Suriye’den peş peşe gelen şehit haberlerinde hep net bilgiler aldık. Önce 8, sonra 5, en son 1 şehidimize üzüldük. Her bir şehidimiz binlerle uğurlandı müjdelendikleri Peygamber (sav) komşuluğuna. Bizim üzüntümüz ne ki onları doğuran analarının, okutan babalarının hissettiklerinin yanında. Gurursa gurur, kahırsa kahır, nefretse nefret; en büyüğü onlarda…

Peki, Libya’daki o “birkaç tane” şehidin ailesi yok mu Başkanım?
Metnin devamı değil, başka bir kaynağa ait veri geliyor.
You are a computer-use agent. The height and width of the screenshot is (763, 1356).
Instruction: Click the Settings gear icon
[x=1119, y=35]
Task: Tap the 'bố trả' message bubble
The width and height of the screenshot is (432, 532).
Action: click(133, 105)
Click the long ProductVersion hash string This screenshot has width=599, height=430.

Onlar bu gururu, kahrı, nefreti hissederken Devlet yanlarında mıydı? Medyaya yansıdığı kadarıyla, Aydın’da toprağa verilen emekli Albay O.A.’ya resmî tören yapıldı mı?
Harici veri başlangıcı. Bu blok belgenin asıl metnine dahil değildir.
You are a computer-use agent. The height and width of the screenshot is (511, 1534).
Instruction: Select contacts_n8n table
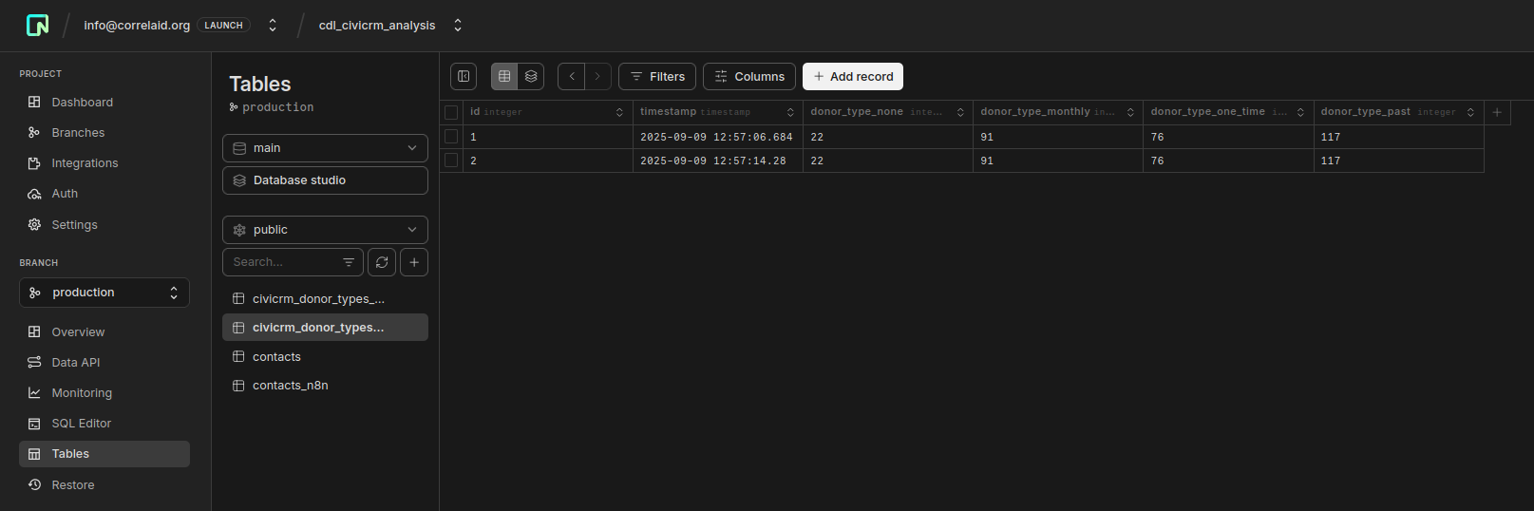[290, 386]
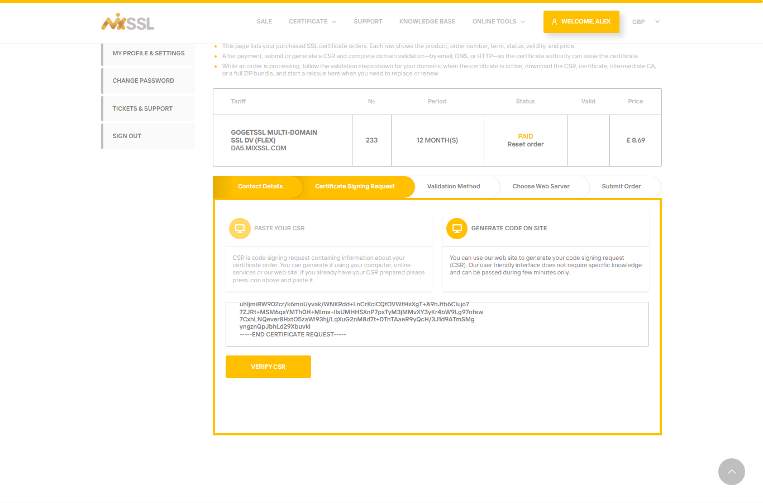Open the Support menu item
Screen dimensions: 763x503
[368, 21]
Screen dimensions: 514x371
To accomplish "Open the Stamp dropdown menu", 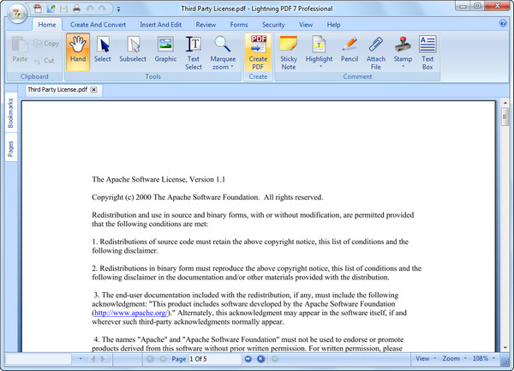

Teröriste “üç beş çapulcu” derseniz sorun olmaz; onlar bizim için bir kıymet ifade etmiyor. Ama Suriye’de şehit düşenlerin sayısını, isimlerini şeffaf bir şekilde öğrenirken, Libya’daki şehidimizden “birkaç tane” diye bahsetmenizin sebebi nedir ki?

Henüz bir açıklama yapılmadı ama anladığımız kadarıyla Hafter’in liman saldırında kaybettik şehitlerimizi.

Hani Hafter’in “Türk gemisini vurduk” deyip de bizim, İbrahim Kalın vâsıtasıyla “Hedefini bulmadı!” diyerek yalanladığımız saldırı bu…

***

Hatâ, insanlar için… İstihbarat hatâsı yapılmış ve ilk anda saldırıyla ilgili yanlış bilgi paylaşılmış olabilir. Ya da belki gizli görevde olabilir Libya’daki şehitlerimiz. Devlet olarak da ismen sahip çıkmakta sakınca görebilirsiniz bu durumda…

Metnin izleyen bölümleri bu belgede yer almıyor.